Complete income for Q1 2023 dropped 7.1% YoY, whereas gross revenue margin elevated by 1.2 proportion factors.
Promoting, G&A bills as a proportion of income grew 2.9 proportion factors, a unfavourable sign indicating diminished effectivity on this regard, and working revenue dropped a considerable 15.7% YoY.
Wanting forward, administration solely offered steerage for Q2 2023, with anticipated income of $73.3 million on the midpoint of the vary, or barely down from 2022’s outcomes.
Adjusted diluted web revenue per share is forecasted to be $0.375 on the midpoint.
The corporate’s monetary place is strong, with ample liquidity, comparatively low debt, and important free money stream; its web debt-to-EBITDA a number of is a fairly low 0.7x.
From administration’s most up-to-date earnings name, I ready a chart exhibiting the frequency of key phrases talked about (or not) within the name, as proven beneath:
Earnings Transcript Key Phrases Frequency (Searching for Alpha)
I am most within the frequency of doubtless unfavourable phrases, so administration or analyst questions cited “Challeng(es)(ing)” 3 times and “Macro” as soon as.

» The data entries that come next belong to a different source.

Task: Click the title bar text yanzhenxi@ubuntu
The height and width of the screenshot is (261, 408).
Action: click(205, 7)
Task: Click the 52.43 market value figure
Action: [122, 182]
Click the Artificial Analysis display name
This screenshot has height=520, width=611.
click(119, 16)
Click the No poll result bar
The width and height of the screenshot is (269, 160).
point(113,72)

The unfavourable phrases consult with administration’s feedback concerning the uncertainties within the present macroeconomic setting, leading to purchasers exercising better warning of their buying selections.
Basically, HCKT is growing its concentrate on its IP-related merchandise as an onramp to upsell and produce progress in its consulting companies.
Within the quick time period, its working outcomes could endure attributable to growing investments on this method.
Concerning The Hackett Group, Inc. valuation, my discounted money stream calculation, which assumes a ten% low cost price and progress price of 5%, suggests the inventory could also be totally valued at its present degree of round $19.50.
Given these assumptions, The Hackett Group, Inc. could also be value placing on a watch record, however for now, I am Impartial (Maintain) on the inventory.